Border funding will be one of House Republicans’ biggest causes next year. There’s just one hiccup: They’re struggling to find someone to lead the charge.
The House GOP is still searching for a senior lawmaker willing to head the politically combustible panel that oversees funding for the Department of Homeland Security and other agencies for the next Congress, according to multiple people familiar with the discussions.
While the perch has major perks, including sway over high-profile border and immigration issues, Republican lawmakers say interested colleagues are hesitating given the history of gridlock in the job — particularly in a bitterly divided chamber with a slim GOP majority. The current senior Republican on the homeland security spending panel, Tennessee Rep. Chuck Fleischmann, has served two terms and could still do one more but said in a Thursday interview that he’s eyeing the top spot on other panels.
And Rep. John Carter (R-Texas), who previously led the committee, said: “I don’t know who wants it.”

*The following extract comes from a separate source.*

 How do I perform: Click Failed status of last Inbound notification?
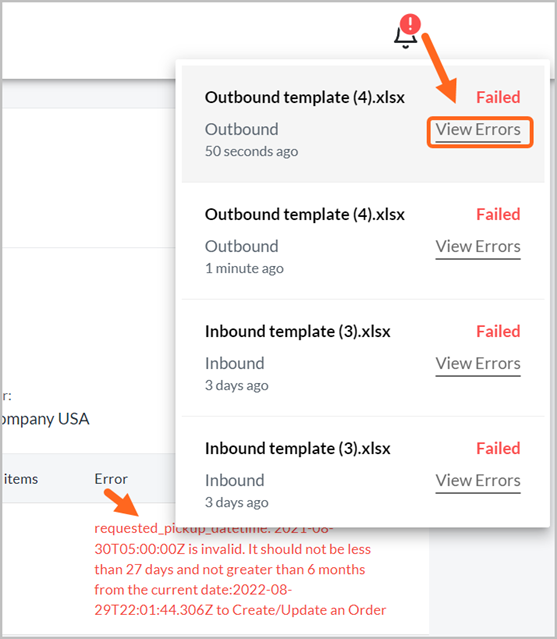tap(498, 448)
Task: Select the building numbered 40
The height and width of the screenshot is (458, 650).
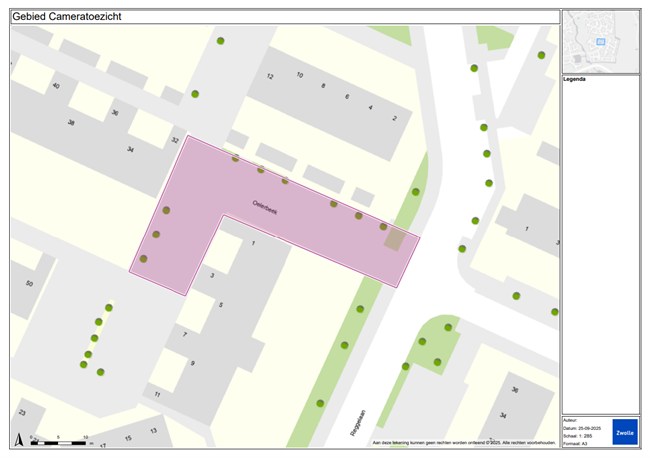Action: tap(56, 87)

“It’s a good committee — you get frustrated, but you at least get a chance to try,” Carter added. He led the border spending panel as the Trump administration made immigration into even more of a political flashpoint, forcing a shutdown over the then-president’s insistence on funding for a border wall.
That helped cement the reputation of the House’s top spot for homeland security spending as the toughest job among the multiple powerful “cardinals” who shape agency budgets on the Appropriations Committee. The job comes with a tremendous amount of pressure back home, especially for Republicans: “People expect you to be able to fix it. They forget that this is a body where you have to have 218 votes,” Carter said. “It becomes a very difficult place to be.”

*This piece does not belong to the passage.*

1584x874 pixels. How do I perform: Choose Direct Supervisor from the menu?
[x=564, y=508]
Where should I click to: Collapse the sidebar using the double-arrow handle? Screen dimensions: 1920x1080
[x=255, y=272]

One House GOP aide, speaking on condition of anonymity given the sensitivity of the open position, joked that the homeland security spot was the appropriations panel’s “redheaded stepchild.”

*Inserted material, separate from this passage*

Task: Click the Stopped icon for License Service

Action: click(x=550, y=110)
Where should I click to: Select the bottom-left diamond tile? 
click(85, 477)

Clinching a top role on the House Appropriations Committee — which distributes over $1 trillion in federal spending each year — is typically one of the Capitol’s most sought-after positions. That’s particularly true under divided government, when little beyond funding bills have a strong chance to reach a president’s desk. Leading the committee’s defense or transportation efforts, for instance, could mean handing out millions of dollars to military bases or bridge projects back home, often with a subcommittee chair’s name branded on them for years to come.
It’s a far different story with the homeland security spending panel, however. Its leaders are rarely able to get their bill out of committee, let alone passed on the House floor.
As the panel wrangles touchy issues that range from border patrol staffing to detention beds to enforcement agents, any success will require negotiating with the opposing party on immigration — the very idea of which has become tougher since the Trump era.
“It’s the hardest one. Neither side seems to be able to get a bill together,” said Rep. Tom Cole (R-Okla.). “It creates a lot of political problems for you at home.”
GOP leaders have some time before they, along with incoming Appropriations Chair Rep. Kay Granger (R-Texas), will need to name the dozen subcommittee leaders known as “cardinals,” a deliberate comparison to the might of the Catholic Church.
Republicans and Democrats alike are eagerly awaiting the selection of those leaders, which will partially depend on whether Kevin McCarthy’s leadership team grants waivers to allow more senior members to remain in top positions despite conference term-limit rules. Those waivers have been used in the past, though some GOP lawmakers and aides privately say it’s uncertain how widespread they will be next year.
For his part, Fleischmann has made clear to GOP leaders he wants either the Energy and Water or the Labor and Health and Human Services panel: “Those decisions will be made higher than me but I’ve made clear for months that I want one of the other two.”
If he is moved from the homeland security panel, the next Republican in line would have been Rep. Steven Palazzo (R-Miss.) — but the six-term member lost his primary this year. Some Republicans believe another appropriator, former sheriff Rep. John Rutherford (R-Fla.), might be interested in the gig.
There’s at least one more shakeup coming on the roster of appropriations cardinals: Rep. Jaime Herrera Beutler (R-Wash.) also lost her primary this year, giving up her potential role as top Republican on the panel that sets legislative branch spending.
Whoever does take over the homeland security panel will work with Rep. Henry Cuellar (D-Texas), a vocal critic of President Joe Biden’s migration policy who has long advocated for more support for border patrol and Immigration and Customs Enforcement, as well as stricter rules at the border. The pair would still likely face challenges getting agreement on such contentious issues, but some Republicans believe that if there’s any Democrat they could reach a deal with on border money, it would be the centrist Cuellar.
Still, immigration isn’t the only headache waiting for a panel that oversees everything from the Secret Service to the Coast Guard.
“From its outset, we knew it would be a difficult assignment because we were trying to merge 22 different agencies under one roof,” said Rep. Hal Rogers (R-Ky.), who was the first lawmaker to oversee the panel back in 2003. “It’s a tough assignment.”
Nicholas Wu contributed to this report.